How will I feel after surgery?

Everyone is different. You will most likely be tired and a bit sore for a few days. You may have pain not only from your incision, but also from muscle soreness in your upper back and shoulders. This is from the positioning in the operating room during the surgery. You will have liquid pain medicine in the hospital and a prescription for pain pills at home.

You may have a sore throat. This is a result of the placement of anesthesia tubes during surgery. Throat lozenges and spray usually help. Your neck may be slightly swollen as well. You may feel like you have a lump in your throat when you swallow. This will improve after a few days but may continue for a week or so. If you notice sudden swelling in your neck contact your surgeon’s office. Your calcium level may drop after surgery. This is related to disturbance of the parathyroid gland, which regulate calcium balance.

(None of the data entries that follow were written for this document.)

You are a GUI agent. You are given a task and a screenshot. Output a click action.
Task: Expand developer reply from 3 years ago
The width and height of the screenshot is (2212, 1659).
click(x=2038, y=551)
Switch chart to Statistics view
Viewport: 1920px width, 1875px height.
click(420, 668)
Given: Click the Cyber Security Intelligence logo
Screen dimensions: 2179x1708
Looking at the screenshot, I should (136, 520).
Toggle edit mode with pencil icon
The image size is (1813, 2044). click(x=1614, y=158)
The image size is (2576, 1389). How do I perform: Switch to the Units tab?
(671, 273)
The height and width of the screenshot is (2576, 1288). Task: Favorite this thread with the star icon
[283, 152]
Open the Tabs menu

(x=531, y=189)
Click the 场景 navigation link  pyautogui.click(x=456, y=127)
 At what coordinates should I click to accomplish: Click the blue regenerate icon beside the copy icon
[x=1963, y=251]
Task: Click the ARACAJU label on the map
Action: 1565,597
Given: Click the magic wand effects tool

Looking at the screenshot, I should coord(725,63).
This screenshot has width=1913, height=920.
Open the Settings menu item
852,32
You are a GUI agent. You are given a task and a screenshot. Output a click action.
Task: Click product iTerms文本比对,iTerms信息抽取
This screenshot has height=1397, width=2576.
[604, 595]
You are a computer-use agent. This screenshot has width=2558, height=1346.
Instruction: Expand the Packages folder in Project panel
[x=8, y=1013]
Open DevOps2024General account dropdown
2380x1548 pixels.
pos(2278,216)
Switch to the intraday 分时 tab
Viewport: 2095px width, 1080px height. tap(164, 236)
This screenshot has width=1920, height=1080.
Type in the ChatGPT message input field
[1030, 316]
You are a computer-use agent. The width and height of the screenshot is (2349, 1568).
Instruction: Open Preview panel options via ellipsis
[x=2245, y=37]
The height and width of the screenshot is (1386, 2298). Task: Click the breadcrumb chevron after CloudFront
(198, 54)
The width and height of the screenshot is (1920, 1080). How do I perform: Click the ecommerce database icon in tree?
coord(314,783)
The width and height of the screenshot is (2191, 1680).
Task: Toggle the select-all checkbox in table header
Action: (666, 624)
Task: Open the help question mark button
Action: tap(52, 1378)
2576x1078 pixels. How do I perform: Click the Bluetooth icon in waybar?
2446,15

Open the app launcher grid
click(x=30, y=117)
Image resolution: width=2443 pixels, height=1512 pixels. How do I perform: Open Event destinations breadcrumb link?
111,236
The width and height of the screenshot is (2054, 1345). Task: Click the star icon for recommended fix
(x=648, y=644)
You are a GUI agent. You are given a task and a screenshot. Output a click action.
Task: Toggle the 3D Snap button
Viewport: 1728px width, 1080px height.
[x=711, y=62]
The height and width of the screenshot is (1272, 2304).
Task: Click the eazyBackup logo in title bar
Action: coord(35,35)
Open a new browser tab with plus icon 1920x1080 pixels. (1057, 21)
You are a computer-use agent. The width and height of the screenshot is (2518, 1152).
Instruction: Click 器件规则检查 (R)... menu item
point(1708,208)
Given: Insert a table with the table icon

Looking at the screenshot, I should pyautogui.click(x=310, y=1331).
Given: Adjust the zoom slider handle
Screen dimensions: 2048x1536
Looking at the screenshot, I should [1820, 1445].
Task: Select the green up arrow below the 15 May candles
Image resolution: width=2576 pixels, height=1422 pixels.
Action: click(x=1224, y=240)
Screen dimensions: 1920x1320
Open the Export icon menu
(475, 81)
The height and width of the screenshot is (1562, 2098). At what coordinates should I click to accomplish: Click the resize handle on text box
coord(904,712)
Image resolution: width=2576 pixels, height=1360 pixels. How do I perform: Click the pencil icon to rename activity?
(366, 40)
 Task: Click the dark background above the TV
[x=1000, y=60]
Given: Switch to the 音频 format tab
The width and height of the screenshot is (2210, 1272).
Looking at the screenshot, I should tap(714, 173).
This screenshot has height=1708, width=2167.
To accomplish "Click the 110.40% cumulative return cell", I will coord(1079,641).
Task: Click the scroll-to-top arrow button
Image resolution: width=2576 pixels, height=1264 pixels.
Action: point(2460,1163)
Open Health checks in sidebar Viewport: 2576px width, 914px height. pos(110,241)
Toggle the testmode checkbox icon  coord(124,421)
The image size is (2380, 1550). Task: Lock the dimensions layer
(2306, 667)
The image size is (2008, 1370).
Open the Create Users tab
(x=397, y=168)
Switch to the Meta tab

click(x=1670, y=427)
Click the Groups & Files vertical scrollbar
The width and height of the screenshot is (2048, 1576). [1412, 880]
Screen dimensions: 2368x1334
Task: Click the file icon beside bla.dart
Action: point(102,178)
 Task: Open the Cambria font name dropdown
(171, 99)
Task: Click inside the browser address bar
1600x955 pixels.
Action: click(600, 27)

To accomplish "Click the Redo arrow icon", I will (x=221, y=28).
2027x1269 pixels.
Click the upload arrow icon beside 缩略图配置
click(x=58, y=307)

This will be monitored through blood tests. You may notice numbness and tingling of your fingers or around your mouth. You will have instructions about taking calcium replacement if needed.

Recovering at Home

Most people take 1 to 2 weeks off to recover. You should not drive for at least a week. There are no other restrictions. Depending on the amount of thyroid tissue that was removed and the reason for your surgery, you may be placed on thyroid hormone (Synthroid or Cytomel). Your doctor will discuss your situation with you.